* _ACTIVITY_: Lines outside the range are not wanted. Give again exactly the lines between the line holding "Given: Open the @elonmusk handle link" and the line holding "Task: Delete the Grass item from the bundle", inclusive, from the listing below.

* _INFORMATION SHOWN_:
^^^^^^^^^^^^^^^^

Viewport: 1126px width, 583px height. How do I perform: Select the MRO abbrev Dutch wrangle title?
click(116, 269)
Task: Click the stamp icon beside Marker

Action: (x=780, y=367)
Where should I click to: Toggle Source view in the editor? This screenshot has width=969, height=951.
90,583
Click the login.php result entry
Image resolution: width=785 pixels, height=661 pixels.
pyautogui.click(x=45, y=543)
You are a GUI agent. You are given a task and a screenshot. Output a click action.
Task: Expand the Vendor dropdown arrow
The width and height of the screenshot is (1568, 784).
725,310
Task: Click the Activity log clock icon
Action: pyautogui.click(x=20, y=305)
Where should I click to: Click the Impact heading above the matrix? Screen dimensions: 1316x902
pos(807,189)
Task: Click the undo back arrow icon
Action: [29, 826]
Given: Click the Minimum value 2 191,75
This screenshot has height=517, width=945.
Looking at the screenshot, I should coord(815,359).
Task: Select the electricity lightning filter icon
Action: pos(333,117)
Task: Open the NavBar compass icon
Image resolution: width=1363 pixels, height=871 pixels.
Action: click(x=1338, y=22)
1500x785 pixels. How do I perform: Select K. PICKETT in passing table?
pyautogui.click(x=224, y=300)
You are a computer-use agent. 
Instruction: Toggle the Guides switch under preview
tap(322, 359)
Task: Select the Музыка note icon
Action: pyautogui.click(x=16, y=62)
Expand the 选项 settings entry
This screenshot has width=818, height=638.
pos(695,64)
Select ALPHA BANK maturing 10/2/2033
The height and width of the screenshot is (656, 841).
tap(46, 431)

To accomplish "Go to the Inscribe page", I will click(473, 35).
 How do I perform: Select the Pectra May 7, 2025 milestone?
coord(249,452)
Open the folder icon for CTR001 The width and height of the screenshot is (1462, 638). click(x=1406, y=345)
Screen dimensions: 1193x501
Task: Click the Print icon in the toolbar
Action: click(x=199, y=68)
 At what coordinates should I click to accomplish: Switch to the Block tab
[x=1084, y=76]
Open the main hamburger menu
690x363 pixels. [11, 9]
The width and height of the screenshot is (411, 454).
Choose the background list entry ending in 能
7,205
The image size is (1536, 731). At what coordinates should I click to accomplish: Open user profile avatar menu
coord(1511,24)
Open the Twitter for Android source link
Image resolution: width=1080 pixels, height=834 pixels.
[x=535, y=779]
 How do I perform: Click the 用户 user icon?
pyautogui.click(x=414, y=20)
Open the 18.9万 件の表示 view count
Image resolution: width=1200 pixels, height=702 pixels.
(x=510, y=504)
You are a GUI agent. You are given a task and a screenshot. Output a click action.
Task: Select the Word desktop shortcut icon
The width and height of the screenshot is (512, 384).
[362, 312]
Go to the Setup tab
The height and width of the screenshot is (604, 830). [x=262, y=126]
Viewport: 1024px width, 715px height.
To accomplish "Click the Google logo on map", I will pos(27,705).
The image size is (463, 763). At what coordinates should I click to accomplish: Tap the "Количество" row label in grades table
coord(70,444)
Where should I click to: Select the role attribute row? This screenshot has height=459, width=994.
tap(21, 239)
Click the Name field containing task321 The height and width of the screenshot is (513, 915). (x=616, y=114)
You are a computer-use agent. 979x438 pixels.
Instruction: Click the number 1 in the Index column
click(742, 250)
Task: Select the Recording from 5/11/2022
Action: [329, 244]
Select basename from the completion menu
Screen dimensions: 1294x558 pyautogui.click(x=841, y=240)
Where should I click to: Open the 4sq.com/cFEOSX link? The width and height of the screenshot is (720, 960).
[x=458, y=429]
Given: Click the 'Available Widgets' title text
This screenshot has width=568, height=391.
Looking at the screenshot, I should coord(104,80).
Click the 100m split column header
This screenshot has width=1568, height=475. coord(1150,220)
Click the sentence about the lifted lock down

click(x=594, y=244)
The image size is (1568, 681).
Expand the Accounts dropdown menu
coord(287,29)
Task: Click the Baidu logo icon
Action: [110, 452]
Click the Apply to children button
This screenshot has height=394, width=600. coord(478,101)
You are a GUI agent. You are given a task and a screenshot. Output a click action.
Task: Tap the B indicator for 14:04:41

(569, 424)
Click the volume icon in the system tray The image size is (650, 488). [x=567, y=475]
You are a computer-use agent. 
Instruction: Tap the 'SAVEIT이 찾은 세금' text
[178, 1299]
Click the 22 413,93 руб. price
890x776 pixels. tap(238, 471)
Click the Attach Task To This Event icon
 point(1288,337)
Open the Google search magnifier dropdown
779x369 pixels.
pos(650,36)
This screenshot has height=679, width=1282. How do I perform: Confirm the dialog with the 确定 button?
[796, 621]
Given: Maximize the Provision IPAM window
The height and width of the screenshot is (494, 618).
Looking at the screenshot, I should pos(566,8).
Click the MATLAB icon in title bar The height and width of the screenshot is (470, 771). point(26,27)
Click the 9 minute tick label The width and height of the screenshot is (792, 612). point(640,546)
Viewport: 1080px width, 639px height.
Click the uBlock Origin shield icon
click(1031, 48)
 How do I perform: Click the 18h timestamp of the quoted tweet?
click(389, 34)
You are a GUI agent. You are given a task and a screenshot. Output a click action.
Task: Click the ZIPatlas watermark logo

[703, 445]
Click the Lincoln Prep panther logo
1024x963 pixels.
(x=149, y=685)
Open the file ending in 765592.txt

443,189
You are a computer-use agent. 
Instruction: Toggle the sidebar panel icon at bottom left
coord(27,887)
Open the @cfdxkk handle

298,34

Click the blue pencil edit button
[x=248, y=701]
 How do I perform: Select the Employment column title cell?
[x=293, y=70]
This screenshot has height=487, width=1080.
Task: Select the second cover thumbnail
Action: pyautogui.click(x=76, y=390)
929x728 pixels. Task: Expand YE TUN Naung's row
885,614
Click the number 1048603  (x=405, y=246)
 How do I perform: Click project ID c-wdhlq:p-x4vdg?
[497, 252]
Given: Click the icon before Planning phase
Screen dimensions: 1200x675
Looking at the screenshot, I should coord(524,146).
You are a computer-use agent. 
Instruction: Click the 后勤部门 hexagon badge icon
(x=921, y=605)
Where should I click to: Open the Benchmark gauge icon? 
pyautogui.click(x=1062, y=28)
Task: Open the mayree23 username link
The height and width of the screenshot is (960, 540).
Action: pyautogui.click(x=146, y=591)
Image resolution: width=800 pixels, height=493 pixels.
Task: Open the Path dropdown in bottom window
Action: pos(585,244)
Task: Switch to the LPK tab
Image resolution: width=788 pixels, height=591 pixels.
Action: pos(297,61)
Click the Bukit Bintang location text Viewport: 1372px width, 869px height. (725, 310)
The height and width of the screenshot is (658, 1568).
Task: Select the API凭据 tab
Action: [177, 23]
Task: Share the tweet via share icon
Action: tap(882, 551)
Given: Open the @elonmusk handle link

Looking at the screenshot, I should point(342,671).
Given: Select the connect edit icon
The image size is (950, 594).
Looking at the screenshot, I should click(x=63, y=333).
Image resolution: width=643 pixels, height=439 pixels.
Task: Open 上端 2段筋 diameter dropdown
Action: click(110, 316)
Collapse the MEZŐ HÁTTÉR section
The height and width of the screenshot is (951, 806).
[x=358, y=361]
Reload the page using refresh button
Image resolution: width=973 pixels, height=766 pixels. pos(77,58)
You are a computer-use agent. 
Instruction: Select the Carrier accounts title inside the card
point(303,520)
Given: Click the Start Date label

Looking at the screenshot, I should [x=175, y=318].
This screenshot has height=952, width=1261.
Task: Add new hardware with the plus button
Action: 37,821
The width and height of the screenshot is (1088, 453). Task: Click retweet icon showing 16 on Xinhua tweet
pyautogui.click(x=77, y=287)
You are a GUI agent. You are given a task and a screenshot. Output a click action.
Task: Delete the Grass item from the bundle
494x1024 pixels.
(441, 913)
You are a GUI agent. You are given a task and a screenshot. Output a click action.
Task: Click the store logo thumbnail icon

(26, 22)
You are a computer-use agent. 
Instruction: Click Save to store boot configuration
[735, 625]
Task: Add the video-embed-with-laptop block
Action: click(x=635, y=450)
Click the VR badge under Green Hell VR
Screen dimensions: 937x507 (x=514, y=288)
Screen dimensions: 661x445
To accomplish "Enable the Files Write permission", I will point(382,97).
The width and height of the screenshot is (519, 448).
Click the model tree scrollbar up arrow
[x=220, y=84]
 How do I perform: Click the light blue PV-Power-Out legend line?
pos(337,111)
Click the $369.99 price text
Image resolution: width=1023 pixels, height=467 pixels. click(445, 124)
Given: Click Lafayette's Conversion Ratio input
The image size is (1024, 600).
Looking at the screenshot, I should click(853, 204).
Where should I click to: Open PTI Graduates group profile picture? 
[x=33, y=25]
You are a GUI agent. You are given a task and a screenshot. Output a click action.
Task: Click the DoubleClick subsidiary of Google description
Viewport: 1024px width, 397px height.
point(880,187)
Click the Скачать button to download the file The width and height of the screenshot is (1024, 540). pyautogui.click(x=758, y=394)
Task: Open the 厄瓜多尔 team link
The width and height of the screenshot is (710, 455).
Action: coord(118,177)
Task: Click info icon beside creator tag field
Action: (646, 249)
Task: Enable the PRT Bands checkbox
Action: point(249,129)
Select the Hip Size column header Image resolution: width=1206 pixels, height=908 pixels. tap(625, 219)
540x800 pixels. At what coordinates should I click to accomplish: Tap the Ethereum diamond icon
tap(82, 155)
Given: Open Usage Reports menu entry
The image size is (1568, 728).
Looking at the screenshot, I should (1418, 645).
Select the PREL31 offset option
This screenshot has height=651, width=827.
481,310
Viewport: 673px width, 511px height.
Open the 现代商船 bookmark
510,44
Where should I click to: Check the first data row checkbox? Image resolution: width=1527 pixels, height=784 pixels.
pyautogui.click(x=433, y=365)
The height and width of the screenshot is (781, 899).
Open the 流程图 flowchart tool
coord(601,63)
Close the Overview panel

^^^^^^^^^^^^^^^^

* _RESULT OF THIS TASK_:
Given: Open the @elonmusk handle link

Looking at the screenshot, I should point(342,671).
Given: Select the connect edit icon
The image size is (950, 594).
Looking at the screenshot, I should click(x=63, y=333).
Image resolution: width=643 pixels, height=439 pixels.
Task: Open 上端 2段筋 diameter dropdown
Action: click(110, 316)
Collapse the MEZŐ HÁTTÉR section
The height and width of the screenshot is (951, 806).
[x=358, y=361]
Reload the page using refresh button
Image resolution: width=973 pixels, height=766 pixels. pos(77,58)
You are a computer-use agent. 
Instruction: Select the Carrier accounts title inside the card
point(303,520)
Given: Click the Start Date label

Looking at the screenshot, I should [x=175, y=318].
This screenshot has height=952, width=1261.
Task: Add new hardware with the plus button
Action: 37,821
The width and height of the screenshot is (1088, 453). Task: Click retweet icon showing 16 on Xinhua tweet
pyautogui.click(x=77, y=287)
You are a GUI agent. You are given a task and a screenshot. Output a click action.
Task: Delete the Grass item from the bundle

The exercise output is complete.